More concisely: For any continuous function `f` on `[0,1]`, the Bernstein polynomials of `f` converge uniformly to `f` as the degree approaches infinity.

bernsteinApproximation.lt_of_mem_S

theorem bernsteinApproximation.lt_of_mem_S : ∀ {f : C(↑unitInterval, ℝ)} {ε : ℝ} {h : 0 < ε} {n : ℕ} {x : ↑unitInterval} {k : Fin (n + 1)}, k ∈ bernsteinApproximation.S f ε h n x → |f (bernstein.z k) - f x| < ε / 2

The theorem `bernsteinApproximation.lt_of_mem_S` states that for any continuous function `f` mapping the unit interval to the real numbers, any positive real number `ε`, any natural number `n`, any point `x` in the unit interval, and any `k` in the set `S` (which is defined as the set of points `k` such that `k/n` is within `δ` of `x`), the absolute difference between `f(k/n)` and `f(x)` is less than `ε/2`. In other words, if `k` is in `S`, then the function's value at `k/n` is close to its value at `x`.

More concisely: For any continuous function `f` mapping the unit interval to the real numbers, and for any `x` in the interval, `ε` > 0, and natural number `n`, if `k` is in the set `S` of points such that `|k/n - x| <= δ`, then `|f(k/n) - f(x)| < ε/2`.

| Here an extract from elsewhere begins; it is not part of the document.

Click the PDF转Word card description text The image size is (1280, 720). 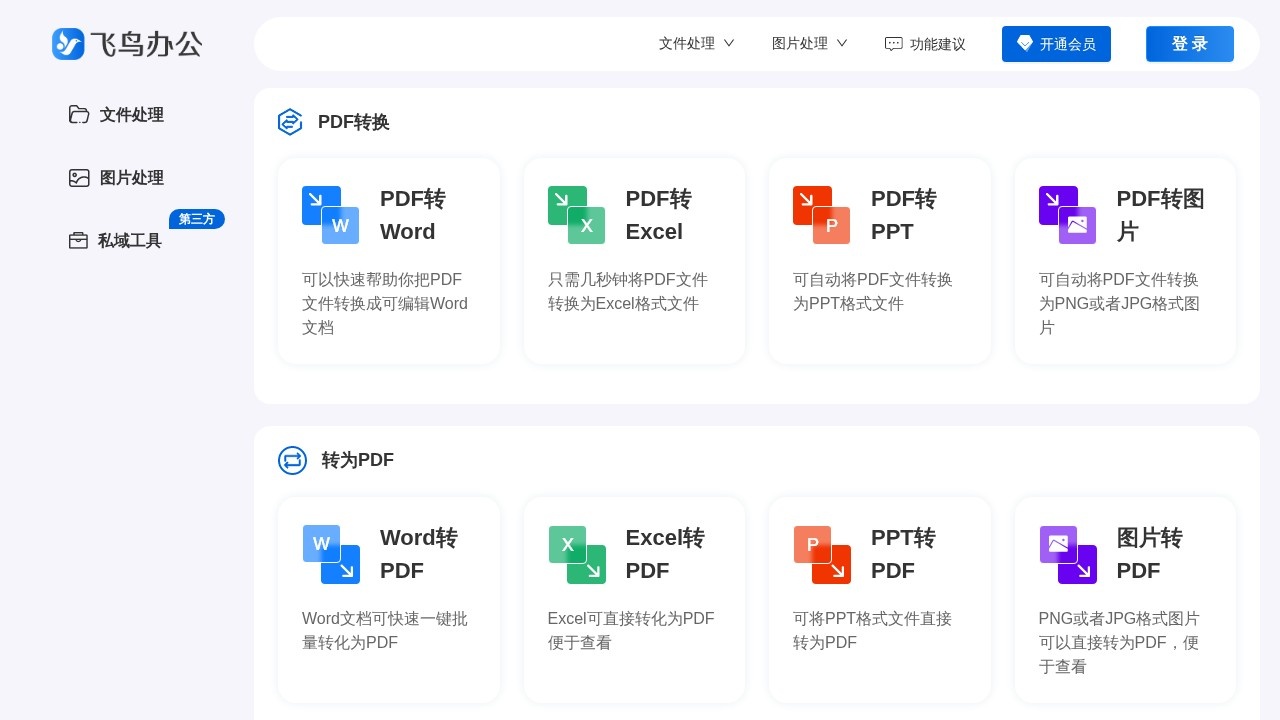(x=385, y=304)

bernsteinApproximation.le_of_mem_S_compl

theorem bernsteinApproximation.le_of_mem_S_compl : ∀ {f : C(↑unitInterval, ℝ)} {ε : ℝ} {h : 0 < ε} {n : ℕ} {x : ↑unitInterval} {k : Fin (n + 1)}, k ∈ (bernsteinApproximation.S f ε h n x)ᶜ → 1 ≤ bernsteinApproximation.δ f ε h ^ (-2) * (↑x - ↑(bernstein.z k)) ^ 2

The theorem `bernsteinApproximation.le_of_mem_S_compl` states that for a continuous function `f` from the unit interval `[0,1]` to real numbers `ℝ`, given a positive real number `ε`, a natural number `n`, a point `x` in the unit interval, and a point `k` from the set of equally spaced points in the unit interval (defined by `bernstein.z`), if `k` is not in the set `S` (which contains points `k` such that `k/n` is within `δ` of `x`), then the inequality `1 ≤ δ^-2 * (x - k/n)^2` holds. Here, `δ` is the modulus of (uniform) continuity for `f`, chosen so `|f(x) - f(y)| < ε/2` when `|x - y| < δ`. This particular formulation will be useful in subsequent proofs.

More concisely: For a continuous function `f` on `[0,1]`, given `ε > 0`, `n > 0`, `x ∈ [0,1]`, `k ∈ [0,1]` not in `S` where `S = {k/n | k ∈ ℕ, |k/n - x| < δ}`, and `δ` is the modulus of continuity for `f` such that `|f(x) - f(y)| < ε/2` for `|x - y| < δ`, the inequality `1 ≤ δ² * (x - k/n)²` holds.